Gawat, 1 dari 5 Bayi di area Indonesia Alami Stunting
SEMARANG – Menteri Koordinator Lingkup Pembangunan Individu serta Kebudayaan (PMK) Pratikno mengatakan stunting masih jadi tantangan yang tersebut harus diselesaikan ke depan. Saat ini, satu dari 5 dari bayi di tempat Indonesia mengalami stunting.
“Satu dari lima bayi kita di dalam Indonesia itu stunting, ini jadi tugas kita bersatu untuk melakukan konfirmasi generasi penerus bertambah dengan baik dan juga sehat,” kata Pratikno pada waktu memberikan sambutan di area kegiatan Sarasehan Nasional Pra Munas VII Ikatan Keluarga Alumni (IKA) Pergerakan Mahasiswa Islam Indonesia (IKA PMII) di dalam Pusat Kota Semarang, Jawa Tengah, Hari Sabtu (8/2/2025).
Selain stunting, tantangan ke depan adalah disrupsi teknologi sebagai konsekuensi perkembangan teknologi yang digunakan cepat.

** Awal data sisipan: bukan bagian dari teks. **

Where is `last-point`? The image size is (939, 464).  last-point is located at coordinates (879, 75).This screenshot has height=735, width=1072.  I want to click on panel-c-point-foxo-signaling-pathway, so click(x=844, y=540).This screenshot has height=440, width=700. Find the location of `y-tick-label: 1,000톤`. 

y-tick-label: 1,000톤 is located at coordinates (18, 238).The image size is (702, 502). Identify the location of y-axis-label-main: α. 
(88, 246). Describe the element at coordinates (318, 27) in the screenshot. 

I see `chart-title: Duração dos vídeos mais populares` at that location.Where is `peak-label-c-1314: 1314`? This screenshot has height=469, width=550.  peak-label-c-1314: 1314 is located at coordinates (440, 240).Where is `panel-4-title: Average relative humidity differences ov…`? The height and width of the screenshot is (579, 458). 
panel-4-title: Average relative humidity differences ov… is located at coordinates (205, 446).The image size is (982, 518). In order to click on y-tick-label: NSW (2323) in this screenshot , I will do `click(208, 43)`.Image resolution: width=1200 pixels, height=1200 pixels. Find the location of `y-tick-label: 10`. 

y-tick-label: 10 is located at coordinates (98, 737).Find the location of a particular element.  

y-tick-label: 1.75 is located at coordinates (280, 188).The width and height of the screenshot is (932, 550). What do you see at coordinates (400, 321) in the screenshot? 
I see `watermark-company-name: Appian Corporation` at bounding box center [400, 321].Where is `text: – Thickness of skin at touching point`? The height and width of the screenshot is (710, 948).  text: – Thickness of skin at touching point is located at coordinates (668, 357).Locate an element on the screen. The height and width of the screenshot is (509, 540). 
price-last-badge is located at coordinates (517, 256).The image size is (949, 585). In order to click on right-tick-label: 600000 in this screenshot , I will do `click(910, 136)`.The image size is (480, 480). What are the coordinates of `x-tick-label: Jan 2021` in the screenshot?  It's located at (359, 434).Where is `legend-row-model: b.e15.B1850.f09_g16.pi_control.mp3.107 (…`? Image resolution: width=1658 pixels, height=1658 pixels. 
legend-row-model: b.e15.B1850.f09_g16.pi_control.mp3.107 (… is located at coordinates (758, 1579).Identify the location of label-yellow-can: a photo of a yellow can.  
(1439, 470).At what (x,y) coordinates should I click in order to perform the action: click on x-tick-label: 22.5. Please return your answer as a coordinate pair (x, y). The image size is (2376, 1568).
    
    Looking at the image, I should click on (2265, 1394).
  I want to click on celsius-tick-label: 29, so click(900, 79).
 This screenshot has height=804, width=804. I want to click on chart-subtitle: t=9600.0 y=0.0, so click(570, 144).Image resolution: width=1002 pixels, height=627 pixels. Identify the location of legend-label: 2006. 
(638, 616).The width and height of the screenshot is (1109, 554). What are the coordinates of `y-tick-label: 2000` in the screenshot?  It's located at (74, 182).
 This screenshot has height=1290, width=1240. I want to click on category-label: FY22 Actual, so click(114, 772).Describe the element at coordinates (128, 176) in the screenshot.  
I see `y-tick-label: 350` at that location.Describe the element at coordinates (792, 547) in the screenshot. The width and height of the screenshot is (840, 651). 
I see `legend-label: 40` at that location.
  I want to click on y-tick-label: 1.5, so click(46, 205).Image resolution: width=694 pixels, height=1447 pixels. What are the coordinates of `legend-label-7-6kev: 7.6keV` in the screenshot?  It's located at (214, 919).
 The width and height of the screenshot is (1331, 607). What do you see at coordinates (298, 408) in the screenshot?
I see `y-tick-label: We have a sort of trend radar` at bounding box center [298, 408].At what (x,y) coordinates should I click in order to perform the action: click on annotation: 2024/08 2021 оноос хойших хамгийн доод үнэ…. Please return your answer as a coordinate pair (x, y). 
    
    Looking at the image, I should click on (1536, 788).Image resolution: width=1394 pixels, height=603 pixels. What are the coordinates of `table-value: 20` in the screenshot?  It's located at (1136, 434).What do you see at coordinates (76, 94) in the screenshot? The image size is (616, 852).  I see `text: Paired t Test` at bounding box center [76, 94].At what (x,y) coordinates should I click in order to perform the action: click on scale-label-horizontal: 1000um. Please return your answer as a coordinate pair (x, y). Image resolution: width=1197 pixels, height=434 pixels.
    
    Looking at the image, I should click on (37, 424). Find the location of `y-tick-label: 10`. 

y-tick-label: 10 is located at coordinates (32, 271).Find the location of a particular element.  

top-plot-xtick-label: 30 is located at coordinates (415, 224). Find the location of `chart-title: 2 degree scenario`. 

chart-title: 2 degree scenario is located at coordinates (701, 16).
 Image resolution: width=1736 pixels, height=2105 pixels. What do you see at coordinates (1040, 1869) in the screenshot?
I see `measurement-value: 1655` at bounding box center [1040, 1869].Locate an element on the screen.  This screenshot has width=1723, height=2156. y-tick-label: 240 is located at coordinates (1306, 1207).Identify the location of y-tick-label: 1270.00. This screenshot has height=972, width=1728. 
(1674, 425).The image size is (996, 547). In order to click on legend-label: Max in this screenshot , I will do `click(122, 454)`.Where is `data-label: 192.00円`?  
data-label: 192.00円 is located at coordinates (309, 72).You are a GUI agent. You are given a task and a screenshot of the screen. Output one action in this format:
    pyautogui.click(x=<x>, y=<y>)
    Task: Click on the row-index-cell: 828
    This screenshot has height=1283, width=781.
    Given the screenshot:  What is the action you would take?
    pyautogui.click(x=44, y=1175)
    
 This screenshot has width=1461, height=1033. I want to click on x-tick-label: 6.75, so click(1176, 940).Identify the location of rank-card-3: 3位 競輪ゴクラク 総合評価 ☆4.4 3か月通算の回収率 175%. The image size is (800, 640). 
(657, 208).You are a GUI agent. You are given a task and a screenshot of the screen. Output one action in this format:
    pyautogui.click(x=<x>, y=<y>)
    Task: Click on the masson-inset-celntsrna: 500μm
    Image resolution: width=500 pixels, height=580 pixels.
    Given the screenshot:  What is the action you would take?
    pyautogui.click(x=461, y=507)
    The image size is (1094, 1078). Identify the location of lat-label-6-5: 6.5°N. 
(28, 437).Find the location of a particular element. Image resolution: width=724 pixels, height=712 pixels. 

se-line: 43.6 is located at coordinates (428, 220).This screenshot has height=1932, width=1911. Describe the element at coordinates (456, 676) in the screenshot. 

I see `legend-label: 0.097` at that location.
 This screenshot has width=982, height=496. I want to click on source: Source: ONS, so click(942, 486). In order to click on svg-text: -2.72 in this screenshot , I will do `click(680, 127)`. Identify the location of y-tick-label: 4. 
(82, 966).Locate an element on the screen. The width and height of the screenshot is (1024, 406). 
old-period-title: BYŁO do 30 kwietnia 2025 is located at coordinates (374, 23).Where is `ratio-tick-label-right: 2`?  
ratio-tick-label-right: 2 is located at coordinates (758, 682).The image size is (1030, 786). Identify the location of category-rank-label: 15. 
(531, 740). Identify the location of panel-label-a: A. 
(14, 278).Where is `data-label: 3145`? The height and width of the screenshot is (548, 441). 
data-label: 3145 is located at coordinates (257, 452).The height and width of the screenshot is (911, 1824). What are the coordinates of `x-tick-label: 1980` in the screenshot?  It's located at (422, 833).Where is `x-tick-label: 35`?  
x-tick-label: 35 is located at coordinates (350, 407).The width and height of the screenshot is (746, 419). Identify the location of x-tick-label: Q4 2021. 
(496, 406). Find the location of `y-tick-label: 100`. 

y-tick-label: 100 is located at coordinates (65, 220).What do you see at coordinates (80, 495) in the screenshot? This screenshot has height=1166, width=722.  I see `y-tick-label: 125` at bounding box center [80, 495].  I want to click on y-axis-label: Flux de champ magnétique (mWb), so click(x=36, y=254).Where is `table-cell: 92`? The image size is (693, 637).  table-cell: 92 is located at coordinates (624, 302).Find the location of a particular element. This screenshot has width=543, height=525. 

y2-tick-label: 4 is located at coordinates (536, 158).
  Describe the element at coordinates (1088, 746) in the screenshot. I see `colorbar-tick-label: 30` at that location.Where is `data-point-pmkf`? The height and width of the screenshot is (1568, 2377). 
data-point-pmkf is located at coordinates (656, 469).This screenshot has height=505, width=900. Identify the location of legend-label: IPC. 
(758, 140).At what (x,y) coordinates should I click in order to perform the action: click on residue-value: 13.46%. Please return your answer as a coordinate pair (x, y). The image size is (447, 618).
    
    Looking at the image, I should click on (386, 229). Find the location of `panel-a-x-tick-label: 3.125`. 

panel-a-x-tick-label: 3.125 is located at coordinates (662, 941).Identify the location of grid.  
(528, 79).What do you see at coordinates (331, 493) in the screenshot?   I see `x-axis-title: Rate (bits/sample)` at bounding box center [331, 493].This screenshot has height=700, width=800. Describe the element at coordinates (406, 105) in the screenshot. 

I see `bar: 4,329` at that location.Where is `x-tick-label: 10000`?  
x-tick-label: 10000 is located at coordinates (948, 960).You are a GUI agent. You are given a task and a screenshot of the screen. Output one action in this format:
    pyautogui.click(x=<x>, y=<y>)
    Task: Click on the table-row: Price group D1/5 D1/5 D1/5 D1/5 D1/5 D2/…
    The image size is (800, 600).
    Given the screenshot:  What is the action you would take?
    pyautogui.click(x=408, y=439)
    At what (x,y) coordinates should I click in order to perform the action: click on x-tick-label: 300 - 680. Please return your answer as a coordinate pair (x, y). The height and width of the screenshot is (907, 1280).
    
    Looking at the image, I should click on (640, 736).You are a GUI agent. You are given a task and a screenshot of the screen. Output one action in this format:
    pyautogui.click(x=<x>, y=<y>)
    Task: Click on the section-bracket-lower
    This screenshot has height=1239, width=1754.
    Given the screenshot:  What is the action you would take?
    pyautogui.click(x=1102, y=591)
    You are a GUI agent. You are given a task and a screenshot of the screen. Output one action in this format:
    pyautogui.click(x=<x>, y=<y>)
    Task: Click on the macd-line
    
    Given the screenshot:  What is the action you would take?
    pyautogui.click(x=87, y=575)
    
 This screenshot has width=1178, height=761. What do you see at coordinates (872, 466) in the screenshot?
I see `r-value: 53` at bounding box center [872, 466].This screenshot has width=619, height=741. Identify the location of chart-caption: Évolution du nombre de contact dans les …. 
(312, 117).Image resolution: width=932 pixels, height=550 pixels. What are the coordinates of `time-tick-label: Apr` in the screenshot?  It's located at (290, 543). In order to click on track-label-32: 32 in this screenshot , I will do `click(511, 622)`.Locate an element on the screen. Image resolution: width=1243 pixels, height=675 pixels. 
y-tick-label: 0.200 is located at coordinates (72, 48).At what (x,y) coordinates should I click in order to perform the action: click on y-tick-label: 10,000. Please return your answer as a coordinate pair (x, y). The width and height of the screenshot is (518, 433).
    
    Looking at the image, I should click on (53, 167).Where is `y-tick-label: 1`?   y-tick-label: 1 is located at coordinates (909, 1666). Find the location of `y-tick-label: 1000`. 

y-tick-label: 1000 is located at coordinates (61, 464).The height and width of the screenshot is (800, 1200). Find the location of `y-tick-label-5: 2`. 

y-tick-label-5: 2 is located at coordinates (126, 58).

“Siapa sangka kita sanggup cetak ribuan guru ngaji, kalah serupa TikTok. Guru ngaji mau (ngajar) masuk harus ketok pintu, TikTok dapat menembus batas kamar, secara langsung masuk,” ujarnya.
Di Kementerian PMK, kata Pratikno, pihaknya bertanggung jawab memulai pembangunan sumber daya manusia (SDM) unggul juga sekaligus pembangunan ilmu pengetahuan teknologi (iptek). Kemenko PMK bertanggung jawab mulai dari Kementerian Kesehatan, Kementerian Agama, Kementerian Pendidikan Dasar Menengah, Kementerian Pendidikan Tinggi Sains Teknologi, hingga Kementerian Pemuda juga Olahraga.
“Semuanya urusan SDM unggul dan juga juga iptek unggul, kami di dalam PMK kan bertanggung jawab untuk konstruksi SDM unggul juga sekaligus konstruksi iptek. Karena itu kunci untuk pengerjaan Indonesia ke depan, memberikan nilai tambah, memberikan kegunaan bagi publik secara luas,” lanjutnya.
Berangkat dari itu, Pratikno mengundang semuanya, termasuk IKA PMII, untuk mau berkolaborasi, bersinergi menjawab tantangan-tantangan bangsa ke depan seperti itu. “IKA PMII ini yang, dalam NU, komunitas paling top, paling terpelajar, paling intelektual lah,” sambungnya.
Baca Juga: Distribusi Makan Bergizi Gratis Pertama untuk Pelajar di dalam Papua Tengah: Mengatasi Stunting dan juga Malnutrisi
Ketua Umum PB IKA PMII Akhmar Moqowam mengemukakan banyak kader PMII yang tersebut berada di dalam jajaran eksekutif, legislatif, hingga perguruan tinggi. Menurutnya, IKA PMII terus membicarakan berbagai hal, mulai dari eksplorasi sumber daya alam, teknologi hingga bonus demografi.
“Kami ingin peradaban ini menjadi wawasan baru,” kata beliau yang juga hadir di area lokasi yang mana sama.
Akhmar menekankan semuanya harus mampu berkolaborasi. “Namun, yang mana saya selalu tekankan bahwa jangan sampai senior selalu benar,” katanya.
Sementara itu, Munas IKA PMII kali ini mengangkat tema Reaktivasi Genetika Unggul Nusantara untuk Indonesia Bermartabat. Sejumlah tokoh penting juga hadir dalam sini, seperti Muhammad Hanif Dhakiri mantan Menaker yang dimaksud menjabat Sekretaris Jenderal PB IKA PMII, Ketua IKA PMII Jateng Prof. Musahadi lalu Bendahara Umum PB IKA PMII Sudarto.